• **Stored items from a collection**:
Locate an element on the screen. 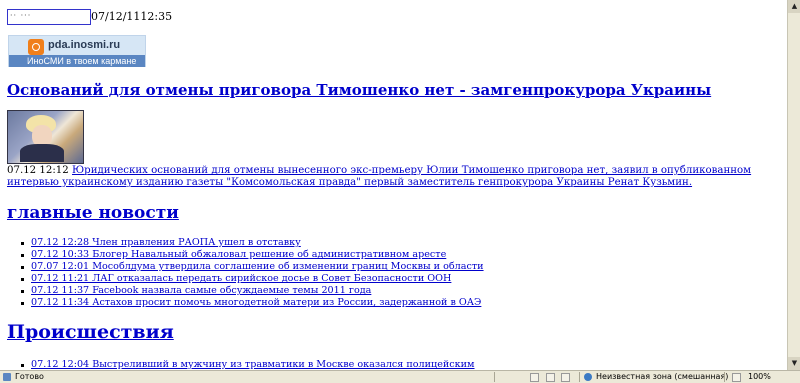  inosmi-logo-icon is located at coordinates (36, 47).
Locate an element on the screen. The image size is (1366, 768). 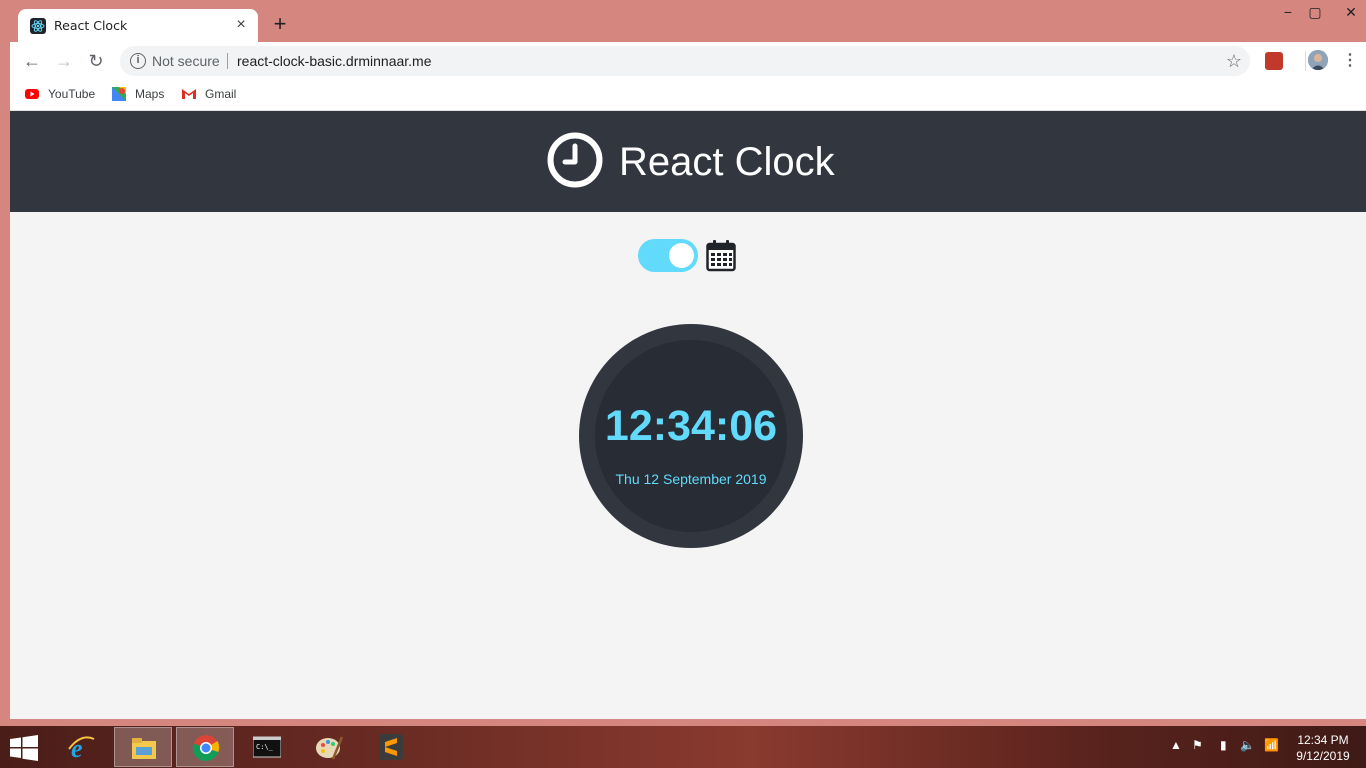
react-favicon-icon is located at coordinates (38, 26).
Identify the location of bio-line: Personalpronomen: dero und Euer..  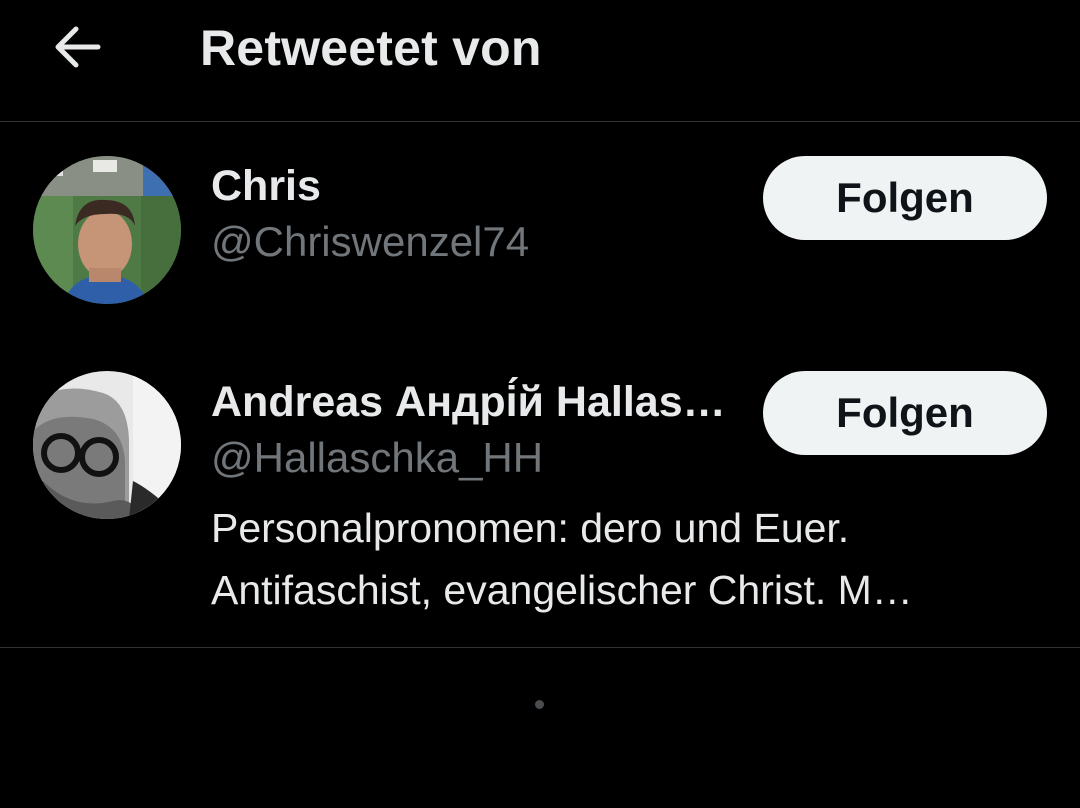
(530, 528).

• **WORK TO BE COMPLETED**: Lay out the records from the line that contains "Identify the location" through the end of the records, both ends included, as a numbered list without blank lines. Leave the pictures out.

• **RESPONSE AREA**:
1. Identify the location of bio-line: Personalpronomen: dero und Euer..  
2. (530, 528).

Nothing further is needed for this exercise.